##### DATA SUPPLIED #####

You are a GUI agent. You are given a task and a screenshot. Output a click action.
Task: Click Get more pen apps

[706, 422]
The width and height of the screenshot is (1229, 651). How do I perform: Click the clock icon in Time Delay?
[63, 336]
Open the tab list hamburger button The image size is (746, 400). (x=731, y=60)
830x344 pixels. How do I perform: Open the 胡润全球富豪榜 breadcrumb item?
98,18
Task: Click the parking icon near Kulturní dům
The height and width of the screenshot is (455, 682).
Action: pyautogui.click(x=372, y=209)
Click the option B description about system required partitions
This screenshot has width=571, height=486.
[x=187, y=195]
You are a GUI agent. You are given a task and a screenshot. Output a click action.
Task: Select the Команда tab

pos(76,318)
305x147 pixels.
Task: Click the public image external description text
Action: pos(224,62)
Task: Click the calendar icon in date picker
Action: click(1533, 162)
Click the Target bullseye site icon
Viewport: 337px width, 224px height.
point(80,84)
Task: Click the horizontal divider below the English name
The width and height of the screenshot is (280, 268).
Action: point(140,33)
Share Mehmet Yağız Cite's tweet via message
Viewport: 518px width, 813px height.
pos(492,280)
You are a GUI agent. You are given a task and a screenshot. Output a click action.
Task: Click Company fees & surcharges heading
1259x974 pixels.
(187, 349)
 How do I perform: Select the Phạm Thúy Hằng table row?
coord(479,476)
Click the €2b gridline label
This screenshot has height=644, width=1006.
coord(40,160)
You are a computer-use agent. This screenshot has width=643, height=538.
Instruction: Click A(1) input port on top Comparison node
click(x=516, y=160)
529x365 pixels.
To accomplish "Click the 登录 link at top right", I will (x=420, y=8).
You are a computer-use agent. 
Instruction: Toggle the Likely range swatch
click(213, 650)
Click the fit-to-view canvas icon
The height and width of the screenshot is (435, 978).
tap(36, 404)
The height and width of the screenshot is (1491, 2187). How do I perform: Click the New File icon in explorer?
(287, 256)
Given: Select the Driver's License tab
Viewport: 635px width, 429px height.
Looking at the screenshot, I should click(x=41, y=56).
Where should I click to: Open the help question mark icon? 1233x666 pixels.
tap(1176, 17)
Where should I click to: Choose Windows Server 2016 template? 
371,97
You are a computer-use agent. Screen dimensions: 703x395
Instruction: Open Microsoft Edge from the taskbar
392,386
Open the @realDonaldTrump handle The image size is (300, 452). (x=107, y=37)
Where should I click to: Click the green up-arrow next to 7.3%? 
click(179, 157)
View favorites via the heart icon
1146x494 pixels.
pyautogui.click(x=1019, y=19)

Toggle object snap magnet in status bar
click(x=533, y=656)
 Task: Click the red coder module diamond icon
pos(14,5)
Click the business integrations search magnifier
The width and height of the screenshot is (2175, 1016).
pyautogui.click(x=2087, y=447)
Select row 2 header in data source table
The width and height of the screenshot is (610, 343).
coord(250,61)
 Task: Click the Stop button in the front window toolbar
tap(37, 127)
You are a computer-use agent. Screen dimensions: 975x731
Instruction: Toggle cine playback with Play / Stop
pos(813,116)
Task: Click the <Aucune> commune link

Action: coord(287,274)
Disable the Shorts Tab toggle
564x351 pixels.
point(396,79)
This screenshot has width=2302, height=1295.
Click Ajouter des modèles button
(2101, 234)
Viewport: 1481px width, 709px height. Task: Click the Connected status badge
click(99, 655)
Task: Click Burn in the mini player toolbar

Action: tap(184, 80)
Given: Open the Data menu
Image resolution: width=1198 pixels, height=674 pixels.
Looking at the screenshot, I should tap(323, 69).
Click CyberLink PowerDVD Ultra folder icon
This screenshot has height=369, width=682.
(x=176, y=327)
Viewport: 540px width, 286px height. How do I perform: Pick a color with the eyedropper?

#####

- **WHAT YOU NEED TO DO**
Reproduce every line of the material above without changing a word, keeping the lines in their original order.

- **OUTPUT OF THE TASK**
You are a GUI agent. You are given a task and a screenshot. Output a click action.
Task: Click Get more pen apps

[706, 422]
The width and height of the screenshot is (1229, 651). How do I perform: Click the clock icon in Time Delay?
[63, 336]
Open the tab list hamburger button The image size is (746, 400). (x=731, y=60)
830x344 pixels. How do I perform: Open the 胡润全球富豪榜 breadcrumb item?
98,18
Task: Click the parking icon near Kulturní dům
The height and width of the screenshot is (455, 682).
Action: pyautogui.click(x=372, y=209)
Click the option B description about system required partitions
This screenshot has width=571, height=486.
[x=187, y=195]
You are a GUI agent. You are given a task and a screenshot. Output a click action.
Task: Select the Команда tab

pos(76,318)
305x147 pixels.
Task: Click the public image external description text
Action: pos(224,62)
Task: Click the calendar icon in date picker
Action: click(1533, 162)
Click the Target bullseye site icon
Viewport: 337px width, 224px height.
point(80,84)
Task: Click the horizontal divider below the English name
The width and height of the screenshot is (280, 268).
Action: point(140,33)
Share Mehmet Yağız Cite's tweet via message
Viewport: 518px width, 813px height.
pos(492,280)
You are a GUI agent. You are given a task and a screenshot. Output a click action.
Task: Click Company fees & surcharges heading
1259x974 pixels.
(187, 349)
 How do I perform: Select the Phạm Thúy Hằng table row?
coord(479,476)
Click the €2b gridline label
This screenshot has height=644, width=1006.
coord(40,160)
You are a computer-use agent. This screenshot has width=643, height=538.
Instruction: Click A(1) input port on top Comparison node
click(x=516, y=160)
529x365 pixels.
To accomplish "Click the 登录 link at top right", I will (x=420, y=8).
You are a computer-use agent. 
Instruction: Toggle the Likely range swatch
click(213, 650)
Click the fit-to-view canvas icon
The height and width of the screenshot is (435, 978).
tap(36, 404)
The height and width of the screenshot is (1491, 2187). How do I perform: Click the New File icon in explorer?
(287, 256)
Given: Select the Driver's License tab
Viewport: 635px width, 429px height.
Looking at the screenshot, I should click(x=41, y=56).
Where should I click to: Open the help question mark icon? 1233x666 pixels.
tap(1176, 17)
Where should I click to: Choose Windows Server 2016 template? 
371,97
You are a computer-use agent. Screen dimensions: 703x395
Instruction: Open Microsoft Edge from the taskbar
392,386
Open the @realDonaldTrump handle The image size is (300, 452). (x=107, y=37)
Where should I click to: Click the green up-arrow next to 7.3%? 
click(179, 157)
View favorites via the heart icon
1146x494 pixels.
pyautogui.click(x=1019, y=19)

Toggle object snap magnet in status bar
click(x=533, y=656)
 Task: Click the red coder module diamond icon
pos(14,5)
Click the business integrations search magnifier
The width and height of the screenshot is (2175, 1016).
pyautogui.click(x=2087, y=447)
Select row 2 header in data source table
The width and height of the screenshot is (610, 343).
coord(250,61)
 Task: Click the Stop button in the front window toolbar
tap(37, 127)
You are a computer-use agent. Screen dimensions: 975x731
Instruction: Toggle cine playback with Play / Stop
pos(813,116)
Task: Click the <Aucune> commune link

Action: coord(287,274)
Disable the Shorts Tab toggle
564x351 pixels.
point(396,79)
This screenshot has width=2302, height=1295.
Click Ajouter des modèles button
(2101, 234)
Viewport: 1481px width, 709px height. Task: Click the Connected status badge
click(99, 655)
Task: Click Burn in the mini player toolbar

Action: tap(184, 80)
Given: Open the Data menu
Image resolution: width=1198 pixels, height=674 pixels.
Looking at the screenshot, I should tap(323, 69).
Click CyberLink PowerDVD Ultra folder icon
This screenshot has height=369, width=682.
(x=176, y=327)
Viewport: 540px width, 286px height. How do I perform: Pick a color with the eyedropper?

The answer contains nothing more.